◆ Verilen metin:
..........
Nil Irmağı Herkese Bereket Dağıtmıyor

 Nil Irmağı Herkese Bereket Dağıtmıyor
 
Nevşehir Muhtelif Gayeli Ortaokul (MGO) 2. sınıftayız.
1959-60 ders yılı.
Dersimiz Coğrafya.
İşlenecek konu Mısır.
Öğretmen Osman Gürtemel. İlkokuldan geliyor; ders boş geçmesin diye.
 
Irmak boyu köylerinden Kenan parmak kaldırdı.
Ayağa kalkıp sordu:
Hocam ! Nil Nehri yukarı doğru nasıl akıyor? “
Sınıfta bir anda derin bir sessizlik.
Bal arısı  uçsa kanatlarının sesi duyulacak.
Sonra bir kahkaha tufanı.
Dakikalarca sürdü.
Sonra sustu herkes.
Hala kıkır kıkır gülenler vardı.
 
Gürtemel’in kara yüzü daha da karardı.
Ooolum, eşşek gafalı ooolum, haritayı yatır yere, öyle baaak ! “
Kenan bir şey demedi. Yüzü allak bullak, oturdu.
Tüm öğrencilerin maskarası olmuş, bozulmuştu.
……………………………………….
Derslikte dolaşıyor Gürtemel. Çalımlı çalımlı.
Bacağı dışarı taşan oylumlu arkadaşların
ayaklarına ayaklarına       
                               vuruyor,içeri çeksinler diye.
..........
◆ Görev:
Yukarıdaki Nil Irmağı metnini hiçbir değişiklik yapmadan baştan sona kopyalayın. Sonraki satırlara bu iş için ihtiyaç yok.
..........
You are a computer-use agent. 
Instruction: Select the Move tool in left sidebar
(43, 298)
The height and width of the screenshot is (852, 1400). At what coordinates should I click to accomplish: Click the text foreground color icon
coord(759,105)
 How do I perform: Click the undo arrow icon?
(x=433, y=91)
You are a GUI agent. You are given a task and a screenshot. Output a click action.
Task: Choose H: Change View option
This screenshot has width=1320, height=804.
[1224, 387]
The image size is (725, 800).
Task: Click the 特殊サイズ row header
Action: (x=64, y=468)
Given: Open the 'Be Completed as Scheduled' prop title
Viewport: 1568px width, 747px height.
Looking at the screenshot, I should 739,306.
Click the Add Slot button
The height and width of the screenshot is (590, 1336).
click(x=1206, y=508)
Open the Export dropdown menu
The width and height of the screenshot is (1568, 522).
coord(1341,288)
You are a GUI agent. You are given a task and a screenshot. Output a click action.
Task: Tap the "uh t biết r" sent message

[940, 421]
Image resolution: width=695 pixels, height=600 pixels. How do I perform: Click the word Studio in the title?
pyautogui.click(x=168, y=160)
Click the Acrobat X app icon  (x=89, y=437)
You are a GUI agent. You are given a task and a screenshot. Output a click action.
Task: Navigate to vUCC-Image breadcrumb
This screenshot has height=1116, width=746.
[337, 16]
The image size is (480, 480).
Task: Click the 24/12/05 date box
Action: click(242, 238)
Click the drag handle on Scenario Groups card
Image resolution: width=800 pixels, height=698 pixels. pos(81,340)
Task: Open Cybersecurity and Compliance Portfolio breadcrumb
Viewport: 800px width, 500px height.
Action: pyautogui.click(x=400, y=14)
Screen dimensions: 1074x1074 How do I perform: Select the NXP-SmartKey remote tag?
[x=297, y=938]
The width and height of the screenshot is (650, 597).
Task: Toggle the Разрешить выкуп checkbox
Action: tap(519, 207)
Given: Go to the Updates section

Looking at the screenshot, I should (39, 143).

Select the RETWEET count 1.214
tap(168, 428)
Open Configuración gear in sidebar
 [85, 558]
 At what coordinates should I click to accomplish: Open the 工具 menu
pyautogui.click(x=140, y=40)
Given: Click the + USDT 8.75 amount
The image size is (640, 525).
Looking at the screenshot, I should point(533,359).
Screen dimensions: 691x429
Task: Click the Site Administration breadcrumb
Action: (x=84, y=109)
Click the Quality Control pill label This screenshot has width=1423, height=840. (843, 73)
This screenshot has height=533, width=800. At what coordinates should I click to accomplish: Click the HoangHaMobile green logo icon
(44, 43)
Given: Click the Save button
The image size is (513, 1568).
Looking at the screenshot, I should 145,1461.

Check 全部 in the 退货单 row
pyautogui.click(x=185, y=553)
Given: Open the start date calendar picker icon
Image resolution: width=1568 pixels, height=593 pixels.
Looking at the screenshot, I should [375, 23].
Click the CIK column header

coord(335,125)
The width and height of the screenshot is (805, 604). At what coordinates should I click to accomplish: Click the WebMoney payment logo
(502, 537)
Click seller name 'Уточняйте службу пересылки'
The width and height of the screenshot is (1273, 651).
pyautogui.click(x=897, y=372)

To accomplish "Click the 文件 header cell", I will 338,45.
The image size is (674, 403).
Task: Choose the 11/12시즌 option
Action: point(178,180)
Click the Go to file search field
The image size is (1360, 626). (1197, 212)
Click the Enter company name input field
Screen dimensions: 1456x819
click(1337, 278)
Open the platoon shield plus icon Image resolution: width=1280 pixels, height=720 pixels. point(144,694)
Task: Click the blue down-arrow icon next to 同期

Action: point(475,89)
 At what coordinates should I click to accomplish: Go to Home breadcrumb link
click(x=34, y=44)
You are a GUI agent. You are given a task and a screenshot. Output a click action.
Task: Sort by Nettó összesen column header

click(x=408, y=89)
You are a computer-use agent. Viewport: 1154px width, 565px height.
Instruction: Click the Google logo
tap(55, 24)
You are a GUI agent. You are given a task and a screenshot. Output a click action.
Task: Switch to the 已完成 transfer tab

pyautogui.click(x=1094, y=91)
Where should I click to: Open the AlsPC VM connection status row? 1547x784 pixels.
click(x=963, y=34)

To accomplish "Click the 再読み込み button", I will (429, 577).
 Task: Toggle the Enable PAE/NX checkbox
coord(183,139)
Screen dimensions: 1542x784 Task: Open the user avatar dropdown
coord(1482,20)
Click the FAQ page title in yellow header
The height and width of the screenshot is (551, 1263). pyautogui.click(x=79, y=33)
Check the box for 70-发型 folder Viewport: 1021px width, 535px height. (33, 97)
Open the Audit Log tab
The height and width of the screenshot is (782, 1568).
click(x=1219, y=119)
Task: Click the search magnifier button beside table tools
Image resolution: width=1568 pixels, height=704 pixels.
..........
◆ Yanıt:
Nil Irmağı Herkese Bereket Dağıtmıyor

 Nil Irmağı Herkese Bereket Dağıtmıyor
 
Nevşehir Muhtelif Gayeli Ortaokul (MGO) 2. sınıftayız.
1959-60 ders yılı.
Dersimiz Coğrafya.
İşlenecek konu Mısır.
Öğretmen Osman Gürtemel. İlkokuldan geliyor; ders boş geçmesin diye.
 
Irmak boyu köylerinden Kenan parmak kaldırdı.
Ayağa kalkıp sordu:
Hocam ! Nil Nehri yukarı doğru nasıl akıyor? “
Sınıfta bir anda derin bir sessizlik.
Bal arısı  uçsa kanatlarının sesi duyulacak.
Sonra bir kahkaha tufanı.
Dakikalarca sürdü.
Sonra sustu herkes.
Hala kıkır kıkır gülenler vardı.
 
Gürtemel’in kara yüzü daha da karardı.
Ooolum, eşşek gafalı ooolum, haritayı yatır yere, öyle baaak ! “
Kenan bir şey demedi. Yüzü allak bullak, oturdu.
Tüm öğrencilerin maskarası olmuş, bozulmuştu.
……………………………………….
Derslikte dolaşıyor Gürtemel. Çalımlı çalımlı.
Bacağı dışarı taşan oylumlu arkadaşların
ayaklarına ayaklarına       
                               vuruyor,içeri çeksinler diye.